S’il procède bien à des formes multiples d’enquêtes au sein de l’espace social, Philippe Durand n’envisage pourtant pas son travail comme relevant d’un art d’investigation au sens strict, avec la portée analytique et la dimension politique que ce dernier supposerait. Car s’il est une politique pour ses photographies, c’est bien celle d’une érotisation du réel. Le monde y est saisi dans toute sa complexité organique. Le végétal lutte avec l’asphalte. le pollen s’allie avec une plaque d’égoût. On est alors bien loin des lois, règlements et statistiques. Philippe Durand ne prétend aucunement décoder le réel, mais plutôt le ré-encoder en le faisant passer par cette perception singulière. Photographiés, des graffitis tracés dans la poussière d’une vitrine ne peuvent dire que l’énigme offerte au passant par leur auteur anonyme. Il ne s’agit alors pas pour l’artiste de prétendre en dégager une verité monolithique mais au contraire d’amplifier cette illisibilité.
On pourrait dégager plusieurs catégories d’images au sein du corpus constitué par Philippe Durand. Parmi celles-ci, après les sculptures involontaires, de choses modernes aux années nonante jusqu’à doigts, pollution. Il y aurait des images réfléchies : des pellicules de réel apparaissant à la surface de lunettes arrières de voitures et de vitrines de commerces désaffectés. Sur ces improbables miroirs se rencontrent des autocollants fatigués et du blanc d’Espagne, des images publicitaires de corps modélisés et des automobiles. Le reflet est utilisé comme technique de collage instantané. Pour ces images, il pratique un régime de vision hallucinatoire, par la scrutation obstinée d’un pan de réalité, au plus près des choses.

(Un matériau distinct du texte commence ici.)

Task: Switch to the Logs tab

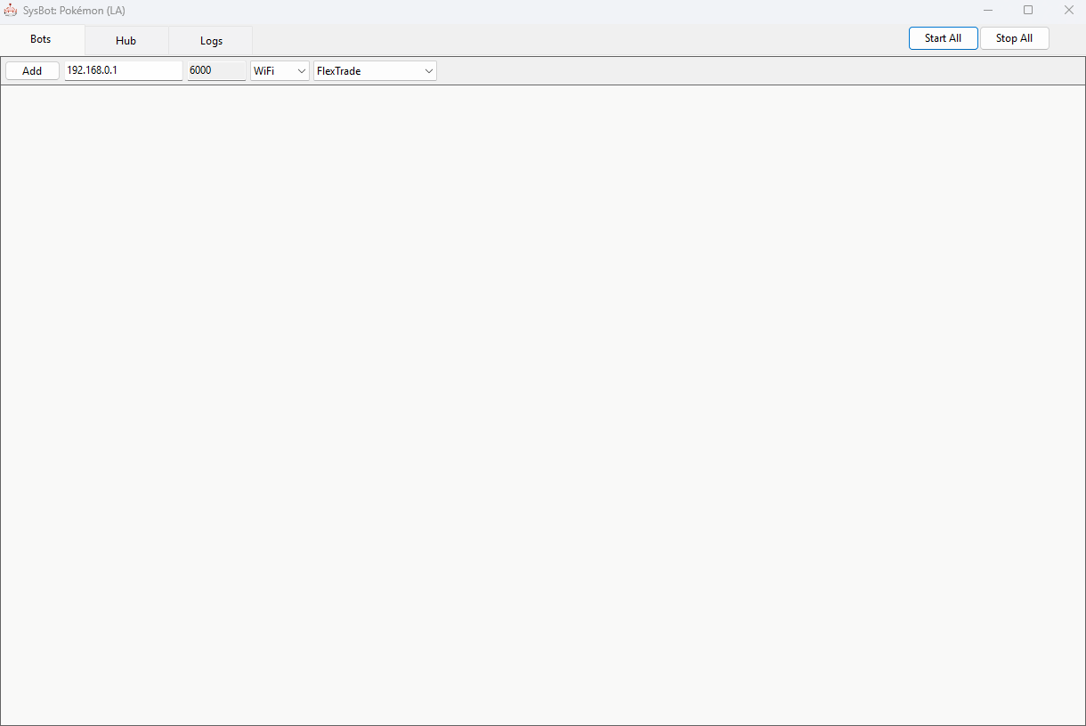Action: [x=210, y=40]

Philippe Durand sait ce qu’il doit à Raymond Hains, autant pour l’acuité du regard posé sur un environnement urbain en perpétuelle mutation que pour les assemblages de séquences de mots ou d’acronymes qui, à la faveur de l’entremêlement de lettres manuscrites et de signes publicitaires, produisent des poèmes trouvés en filiation lettriste. Cadrés par l’artiste, la plaque d’entrée d’un immeuble, l’écriteau de la fleuriste, la devanture du traiteur ou la vitrine du pharmacien constituent autant d’éléments d’une poétique de l’ordinaire. Invraisemblable, farfelue, résistant aux modes, ni nostalgique ni moqueuse, cette école poétique rassemble des bataillons de peintres en bâtiment et de publicitaires, insufflant dans la vie quotidienne des bouffées narcotiques : elle s’appelle Everblue et je l’aime.

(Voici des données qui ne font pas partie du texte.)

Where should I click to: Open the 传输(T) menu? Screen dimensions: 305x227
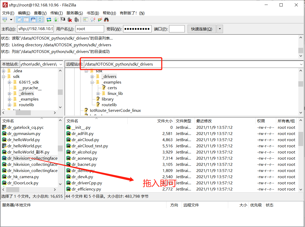57,13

Ce modeste ré-enchantement du monde n’a rien de démiurgique, mais dément efficacement toutes les tristes promesses d’une standardisation ennuyeuse de nos cadres de vie, qui résulterait de la compulsive invocation du « moderne » par les hommes politiques. Philippe Durand développe un échange symbolique constant avec le réel, en restituant cette inintelligibilité du monde, sa joyeuse absurdité, et en procédant à son amplification. L’art n’a pas aujourd’hui à s’opposer frontalement au réel : il doit au contraire le frôler, dériver dans la société de l’information, opposer à la froideur numérique de l’ère néo-libérale un comportement ludique-constructif. L’œuvre photographique de Philippe Durand invente cette écologie du regard, hyper mental.